I remember seeing in some older books that a clean, thick towel worked well as a saddle pad, because it was easily washed, and a well-fitting English-style saddle shouldn't need a pad for any reason other than to protect the saddle from sweat anyway. A somewhat-local Saddlebred barn uses towels under their saddles, too - you shouldn't see a pad on a Saddleseat horse, and a towel protects the saddle from sweat and is easily folded to the correct size. Be aware that a good, thick towel is key here, not some cheapo one from the discount store. A good towel will not wrinkle under the saddle. 

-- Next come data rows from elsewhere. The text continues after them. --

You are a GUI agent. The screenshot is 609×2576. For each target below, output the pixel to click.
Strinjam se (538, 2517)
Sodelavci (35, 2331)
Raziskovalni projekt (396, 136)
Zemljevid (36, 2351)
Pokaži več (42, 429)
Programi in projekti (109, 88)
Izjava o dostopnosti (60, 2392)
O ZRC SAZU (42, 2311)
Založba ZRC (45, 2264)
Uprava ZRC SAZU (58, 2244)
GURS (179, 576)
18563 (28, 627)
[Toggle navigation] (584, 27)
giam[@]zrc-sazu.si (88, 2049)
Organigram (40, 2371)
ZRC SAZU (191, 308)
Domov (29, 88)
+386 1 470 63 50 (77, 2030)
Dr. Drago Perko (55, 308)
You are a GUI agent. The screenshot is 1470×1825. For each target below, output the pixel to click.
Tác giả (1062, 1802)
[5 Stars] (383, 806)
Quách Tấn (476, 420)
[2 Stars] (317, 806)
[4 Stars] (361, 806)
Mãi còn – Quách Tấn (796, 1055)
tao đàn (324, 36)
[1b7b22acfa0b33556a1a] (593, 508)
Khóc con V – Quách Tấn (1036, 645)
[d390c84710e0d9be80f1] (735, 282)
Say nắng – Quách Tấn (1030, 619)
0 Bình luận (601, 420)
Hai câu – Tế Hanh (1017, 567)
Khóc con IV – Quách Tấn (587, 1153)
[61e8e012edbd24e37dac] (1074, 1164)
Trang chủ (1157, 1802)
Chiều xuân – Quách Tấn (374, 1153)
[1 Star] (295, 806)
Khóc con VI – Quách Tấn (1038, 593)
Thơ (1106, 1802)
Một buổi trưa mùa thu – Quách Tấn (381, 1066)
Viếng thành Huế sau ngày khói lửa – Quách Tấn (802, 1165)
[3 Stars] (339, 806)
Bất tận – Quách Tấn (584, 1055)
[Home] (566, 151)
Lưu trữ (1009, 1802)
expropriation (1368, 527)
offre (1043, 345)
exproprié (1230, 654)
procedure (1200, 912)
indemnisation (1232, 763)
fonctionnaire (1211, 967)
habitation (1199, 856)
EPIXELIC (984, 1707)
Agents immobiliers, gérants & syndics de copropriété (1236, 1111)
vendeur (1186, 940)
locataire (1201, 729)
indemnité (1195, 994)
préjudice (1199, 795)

I would not do a DIY western pad-- western saddles are designed to be ridden with a thick pad, and inadequate padding can really sore a horse.


----------



## Woodhaven (Jan 21, 2014)

In my early years riding, the late fifties and sixties people often used a bath towel as a saddle pad, and I did use some bath floor mats, not the rubberized ones you see today and they made good saddle pads a little thicker than a towel and easily washed.


----------



## AndyTheCornbread (Feb 3, 2019)

If you want to make western pads of high quality like 5Star etc. you are looking for F10 wool felt e.g. https://www.thefeltcompany.com/f-10-wool-felt-1-thick-x-72-wide/

If you look at the price tag on that grade of felt you will see why those pads aren't cheap.


----------



## COWCHICK77 (Jun 21, 2010)

^^^ Supplies to make my pulled wool saddle pad wasn't much cheaper.


----------